Обычно он приходил под утро. И всегда спрашивал одно и то же:
– Ну, как, не надоело тебе страдать? Не пресытился ли ты болью? Не напитался ли ей, как тюфяк мочой?
– А? Кого? – выныривал из обморочного сумрака хозяин палаты. – Кто здесь?
– Да кто же еще тут может быть в это время? – улыбался гость довольно. – Я это, я…
– Директор! – узнавал постоялец со вздохом разочарования. – А я так надеялся, что ты умер.
– Так и умер, умер. Давно уже. Так давно, что даже не помню, когда был таким как ты. Да и был ли? Теперь кажется, что я всегда такой, молодец…
– Мертвое тянется к живому.
– Это точно. Во всяком случае, я к тебе являться буду, доколе ты жив.
– Обнадежил, прямо сказать. Но я тебе тем же отвечу: недолго осталось.
– И не надейся! Буду тебя поддерживать, сколько можно. И сколько мне нужно. Короче, сколько нужно, столько можно.
– А ежели я сам? Того?
– Самоубьешься, что ли? Забудь! Все предусмотрено, меры приняты, не получится.

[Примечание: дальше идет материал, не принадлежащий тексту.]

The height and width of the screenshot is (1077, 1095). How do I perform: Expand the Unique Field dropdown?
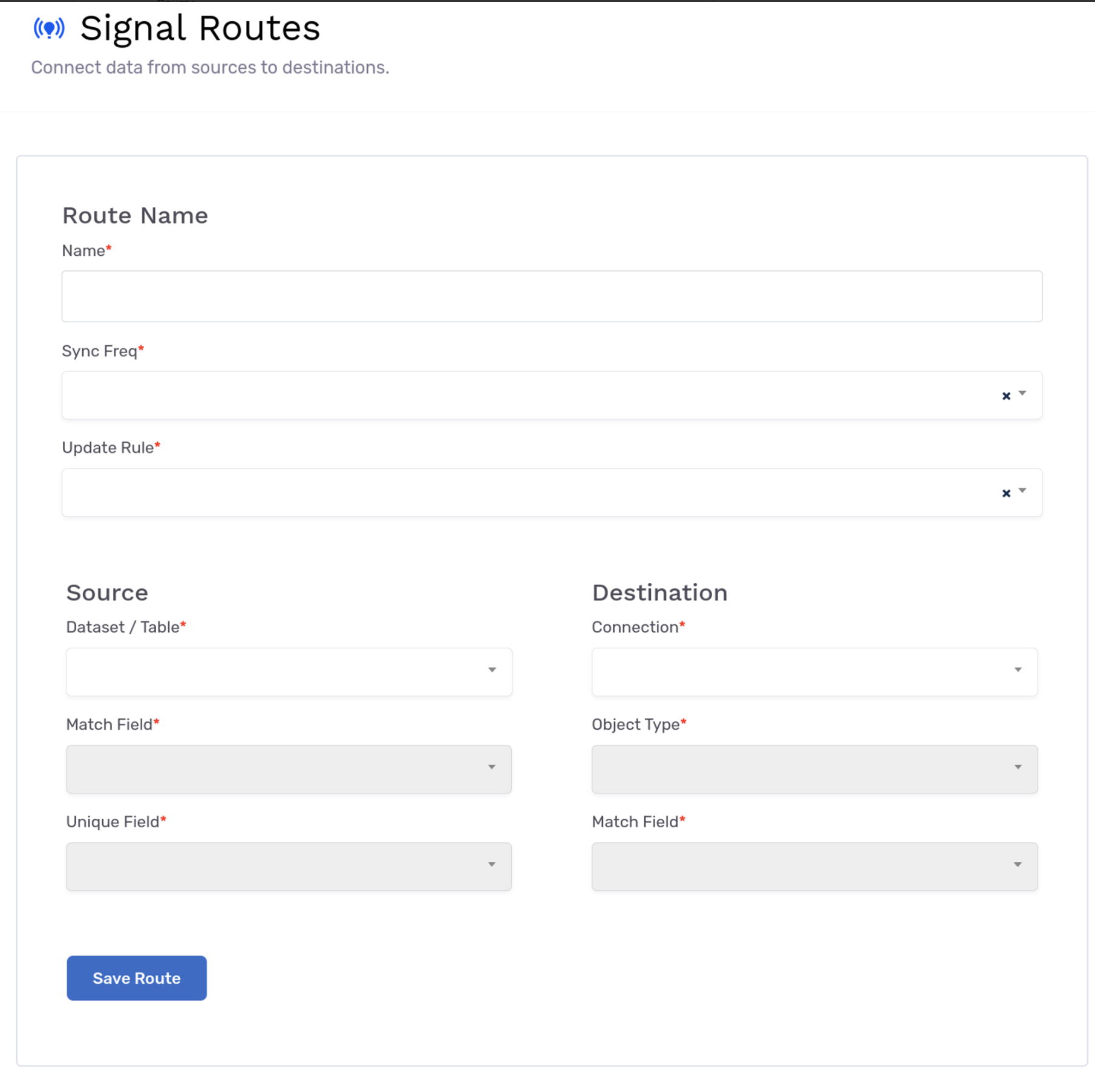click(289, 867)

– Не преувеличивай своих возможностей, Директор. Разве ты не видишь, как я выгляжу? И ситуация только ухудшается, это я тебе авторитетно заявляю. От первого лица.
– Да, тут ты, пожалуй, прав, вид у тебя непрезентабельный. Головешка, головешкой. Ну, так ведь сам виноват, никто тебя не заставлял в полымя лезть.
– Я и не прошу сострадания. Делал то, что считал правильным, – и продолжаю считать, если что, – так что даже горд собой. Я говорю о том, что скоро твоя забава кончится. Сама собой, естественным образом.
– Что? Что ты там лепечешь своими жаренными колбасками? Своими баварскими боквюрстами с горчицей? Слушай, а ведь ты прав. Я как-то не подумал… Давай-ка мы тебя подправим? Починим немного, а? Покажем товар лицом, так сказать, что характерно, – твоим лицом. Тебе же. Чтобы ты знал, что можешь обрести, и сообразил, наконец, чего желать, к чему стремиться.
– Да, да, да, показывай, на что способен. Кстати, ты что же, немец? В смысле – был?